After a few minutes, he leaned over to me and gestured toward the rest of the room where hundreds of other ministers were gathered.
“All these people sit together in their own graduating classes from school,” he said. “It happens every time we have one of these events. You ever noticed that?”
“Not really,” I said.
“Oh, it’s true,” he assured me.
I didn’t think he was correct, but I didn’t argue.
“I notice things like that,” he said importantly, “I’m a people watcher.”
“Yeah,” he said just as if I was fascinated. “It’s kind of my hobby. Even when my wife makes me go to the mall with her, I’m never bored. I just watch all the people go by, and I never cease to be entertained.”
I smiled and nodded. I didn’t like him.
I directed my attention to a friend sitting across from me. He was a high mileage minister like me who, also like me, eschewed the conventional coat and tie for this event. He’s goofy and quite outrageous in a soft spoken manner, but he still has the pastor’s presence--that carriage of caring authority. Other ministers, who were better dressed than him or me, sat on either side of him. We like to be around him because he makes us laugh. Not the fake life-of-the-party kind of laugh that we use at church socials, but the helpless belly busting laughter that sad ministers don’t get enough of.
He’s sad, too, because like the rest of us, he struggles to run a church, arbitrate ludicrous conflicts, raise money, and attract new members, while all the time he is aware that his real job is to calm the turmoil in others, comfort the grieving, sit with the dying, and seduce the drug addled person away from his habit. Another reason for his sadness is that like the rest of us, he feels inadequate for the job.
The man who likes to watch people did not belong with us at this table.
Unlike him, we don’t watch people. We watch over people. We watch for the ones who need rescue. We examine them for wounds and we try to heal them. It’s hard work with a high failure rate. But it’s our real work that we squeeze in around the committee meetings, training seminars, building campaigns, and potluck socials.
Inside, I sneered at this guy who merely watches people.
But now that I’m alone and have time to process, I think about what he really said to me.
He watches people because he doesn’t belong. He is sits invisible in a crowded mall as he watches people walk by.
Yesterday, he sat invisible in a room of hundreds of ministers, dressed the same as everyone else, but not really one of us. He thought he had an explanation: I’m not in their class. .
Sigh. He is one of those that I’m supposed to be watching for. And he was sitting right next to me.
Like I said. High failure rate. Inadequate for the job.
Wednesday, December 26, 2012
When the phone rings on Christmas day, it’s either relatives or bad news.
A few minutes ago, I answered the phone to hear the voice of my student who tried to kill himself back in the fall.
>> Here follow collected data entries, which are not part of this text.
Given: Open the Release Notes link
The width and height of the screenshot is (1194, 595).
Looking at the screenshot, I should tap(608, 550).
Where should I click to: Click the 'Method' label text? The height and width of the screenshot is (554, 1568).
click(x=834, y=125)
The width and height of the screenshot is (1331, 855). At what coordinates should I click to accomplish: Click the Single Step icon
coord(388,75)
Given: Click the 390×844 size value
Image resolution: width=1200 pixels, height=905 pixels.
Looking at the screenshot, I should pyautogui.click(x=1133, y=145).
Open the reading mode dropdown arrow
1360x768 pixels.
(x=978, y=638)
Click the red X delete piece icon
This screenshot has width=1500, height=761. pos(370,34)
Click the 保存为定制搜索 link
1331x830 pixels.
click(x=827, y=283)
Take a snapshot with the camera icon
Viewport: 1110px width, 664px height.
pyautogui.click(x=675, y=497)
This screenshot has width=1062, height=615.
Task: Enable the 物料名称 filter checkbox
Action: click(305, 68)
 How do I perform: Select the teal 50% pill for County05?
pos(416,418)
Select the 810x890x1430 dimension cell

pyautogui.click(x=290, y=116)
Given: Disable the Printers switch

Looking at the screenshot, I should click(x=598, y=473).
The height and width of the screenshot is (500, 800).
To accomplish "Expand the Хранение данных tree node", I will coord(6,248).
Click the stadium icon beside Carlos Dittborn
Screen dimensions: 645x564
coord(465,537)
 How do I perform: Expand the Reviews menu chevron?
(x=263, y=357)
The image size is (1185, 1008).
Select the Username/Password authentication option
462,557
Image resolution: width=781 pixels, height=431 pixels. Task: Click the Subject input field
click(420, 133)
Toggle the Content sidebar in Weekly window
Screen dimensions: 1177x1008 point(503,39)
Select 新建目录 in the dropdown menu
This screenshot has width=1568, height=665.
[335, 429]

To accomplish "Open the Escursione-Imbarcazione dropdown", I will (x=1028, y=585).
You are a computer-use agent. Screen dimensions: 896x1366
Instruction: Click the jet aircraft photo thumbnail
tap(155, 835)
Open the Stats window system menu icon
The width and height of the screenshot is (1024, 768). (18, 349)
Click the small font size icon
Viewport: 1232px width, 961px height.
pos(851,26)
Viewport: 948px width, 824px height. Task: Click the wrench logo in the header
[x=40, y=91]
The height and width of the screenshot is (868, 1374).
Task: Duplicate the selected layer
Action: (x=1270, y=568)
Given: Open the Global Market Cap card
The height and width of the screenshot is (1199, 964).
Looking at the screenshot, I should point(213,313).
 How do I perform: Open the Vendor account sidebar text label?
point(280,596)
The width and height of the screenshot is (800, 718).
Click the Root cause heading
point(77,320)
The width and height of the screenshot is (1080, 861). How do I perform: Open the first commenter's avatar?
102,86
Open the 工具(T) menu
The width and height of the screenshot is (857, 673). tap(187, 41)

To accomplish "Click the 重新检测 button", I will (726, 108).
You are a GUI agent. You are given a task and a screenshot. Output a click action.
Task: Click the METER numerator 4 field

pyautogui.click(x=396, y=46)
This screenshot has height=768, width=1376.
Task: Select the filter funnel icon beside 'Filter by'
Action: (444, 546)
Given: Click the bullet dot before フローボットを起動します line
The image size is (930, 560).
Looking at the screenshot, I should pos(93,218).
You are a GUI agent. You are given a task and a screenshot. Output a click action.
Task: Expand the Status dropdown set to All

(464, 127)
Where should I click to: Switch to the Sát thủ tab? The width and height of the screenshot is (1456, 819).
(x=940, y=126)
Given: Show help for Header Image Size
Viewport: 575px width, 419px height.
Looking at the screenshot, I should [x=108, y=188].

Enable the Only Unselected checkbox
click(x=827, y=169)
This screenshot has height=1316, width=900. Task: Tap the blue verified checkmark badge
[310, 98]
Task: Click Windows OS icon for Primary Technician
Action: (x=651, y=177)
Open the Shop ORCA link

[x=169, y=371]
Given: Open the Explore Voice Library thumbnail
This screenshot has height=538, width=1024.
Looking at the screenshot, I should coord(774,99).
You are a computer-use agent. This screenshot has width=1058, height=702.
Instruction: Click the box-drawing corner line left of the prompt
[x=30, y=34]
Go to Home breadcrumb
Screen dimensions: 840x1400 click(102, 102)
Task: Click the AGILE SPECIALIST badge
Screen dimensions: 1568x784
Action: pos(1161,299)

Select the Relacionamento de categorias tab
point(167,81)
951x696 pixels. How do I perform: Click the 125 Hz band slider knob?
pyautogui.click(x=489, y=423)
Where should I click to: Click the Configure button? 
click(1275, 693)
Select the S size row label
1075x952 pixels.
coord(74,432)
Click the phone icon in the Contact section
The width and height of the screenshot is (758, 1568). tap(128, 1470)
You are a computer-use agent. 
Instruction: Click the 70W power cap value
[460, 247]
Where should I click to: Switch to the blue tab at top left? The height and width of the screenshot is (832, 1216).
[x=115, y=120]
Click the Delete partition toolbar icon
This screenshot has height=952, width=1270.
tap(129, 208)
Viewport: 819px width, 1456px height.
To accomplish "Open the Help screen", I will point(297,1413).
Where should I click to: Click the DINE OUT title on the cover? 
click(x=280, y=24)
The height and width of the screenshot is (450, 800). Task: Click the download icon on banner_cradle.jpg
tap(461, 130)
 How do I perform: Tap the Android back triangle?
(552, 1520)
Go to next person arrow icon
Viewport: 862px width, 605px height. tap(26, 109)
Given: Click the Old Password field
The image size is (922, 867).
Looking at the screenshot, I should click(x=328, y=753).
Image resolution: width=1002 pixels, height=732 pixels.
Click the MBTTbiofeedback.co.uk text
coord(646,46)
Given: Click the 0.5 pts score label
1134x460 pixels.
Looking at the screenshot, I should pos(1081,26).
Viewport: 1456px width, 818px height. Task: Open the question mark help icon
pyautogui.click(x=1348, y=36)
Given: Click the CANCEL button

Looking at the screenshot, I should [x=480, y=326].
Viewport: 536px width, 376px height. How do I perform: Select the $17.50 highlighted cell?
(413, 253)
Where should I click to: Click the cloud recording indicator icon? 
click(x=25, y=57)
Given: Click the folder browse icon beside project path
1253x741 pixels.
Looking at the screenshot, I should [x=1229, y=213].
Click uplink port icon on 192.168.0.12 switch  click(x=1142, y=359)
The semester is over and I wasn’t sure I would ever hear from him again. I took a quick moment to gather myself in order to talk him through another crisis. Or maybe he was in the hospital this time….
“Professor?” he said, “I just called to wish you a merry Christmas.”
“Thank you,” I said. He sounded pretty good. “How are you doing?”
“Actually, I’m doing pretty great,” he said.
“Really? Hey, that’s terrific! What have you been doing for this holiday?”
He has a woman in his life and they’d been out playing—I don’t think he has done much of that in his young life. They had been out driving all night, stopping in at truck stops (they were the only places open) to eat.
“We had waffles at 3:30 this morning,” he said. He speaks in a low voice, but he was obviously in a good mood.”
“Yeah,” he continued, “So, I just wanted to say thanks for all your help.”
“You’re welcome,” I said. “I’m proud of you.”
I’ll tell you the truth. I’m very tired from the holidays and all I want for Christmas right now is a nap. But when I get up, I suspect that my favorite moment will be this phone call.